━━ DATA EXTRACT

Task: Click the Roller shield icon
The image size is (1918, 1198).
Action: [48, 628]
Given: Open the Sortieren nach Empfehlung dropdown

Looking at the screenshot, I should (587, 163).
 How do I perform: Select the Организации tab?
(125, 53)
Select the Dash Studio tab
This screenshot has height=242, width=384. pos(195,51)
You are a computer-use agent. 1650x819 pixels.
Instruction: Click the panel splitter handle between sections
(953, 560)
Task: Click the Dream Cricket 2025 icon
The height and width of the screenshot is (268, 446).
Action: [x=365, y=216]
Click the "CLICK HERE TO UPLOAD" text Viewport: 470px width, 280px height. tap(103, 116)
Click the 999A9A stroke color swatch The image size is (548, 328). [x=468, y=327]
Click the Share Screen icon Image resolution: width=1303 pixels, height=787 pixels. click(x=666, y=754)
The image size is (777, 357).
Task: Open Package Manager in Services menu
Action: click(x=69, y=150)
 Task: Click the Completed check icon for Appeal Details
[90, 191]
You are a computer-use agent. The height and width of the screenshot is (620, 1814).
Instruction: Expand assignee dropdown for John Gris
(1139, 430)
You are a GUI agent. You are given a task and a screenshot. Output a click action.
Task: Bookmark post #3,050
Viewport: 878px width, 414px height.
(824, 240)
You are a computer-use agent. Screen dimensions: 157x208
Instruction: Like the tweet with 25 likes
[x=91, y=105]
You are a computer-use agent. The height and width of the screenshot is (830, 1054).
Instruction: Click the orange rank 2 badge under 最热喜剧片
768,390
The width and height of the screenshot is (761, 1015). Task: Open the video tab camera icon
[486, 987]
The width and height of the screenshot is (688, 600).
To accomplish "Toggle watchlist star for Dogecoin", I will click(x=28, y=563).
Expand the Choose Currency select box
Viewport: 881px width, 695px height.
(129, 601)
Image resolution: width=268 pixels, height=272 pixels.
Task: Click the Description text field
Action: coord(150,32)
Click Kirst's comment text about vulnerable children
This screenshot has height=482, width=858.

━━━━

*WHAT YOU ARE ASKED TO DO:*
Copy the line containing "is (620, 1814)." exactly. Then copy every line after it through the end of the listing, and nothing more.

*YOUR RESPONSE:*
You are a computer-use agent. The height and width of the screenshot is (620, 1814).
Instruction: Expand assignee dropdown for John Gris
(1139, 430)
You are a GUI agent. You are given a task and a screenshot. Output a click action.
Task: Bookmark post #3,050
Viewport: 878px width, 414px height.
(824, 240)
You are a computer-use agent. Screen dimensions: 157x208
Instruction: Like the tweet with 25 likes
[x=91, y=105]
You are a computer-use agent. The height and width of the screenshot is (830, 1054).
Instruction: Click the orange rank 2 badge under 最热喜剧片
768,390
The width and height of the screenshot is (761, 1015). Task: Open the video tab camera icon
[486, 987]
The width and height of the screenshot is (688, 600).
To accomplish "Toggle watchlist star for Dogecoin", I will click(x=28, y=563).
Expand the Choose Currency select box
Viewport: 881px width, 695px height.
(129, 601)
Image resolution: width=268 pixels, height=272 pixels.
Task: Click the Description text field
Action: coord(150,32)
Click Kirst's comment text about vulnerable children
This screenshot has height=482, width=858.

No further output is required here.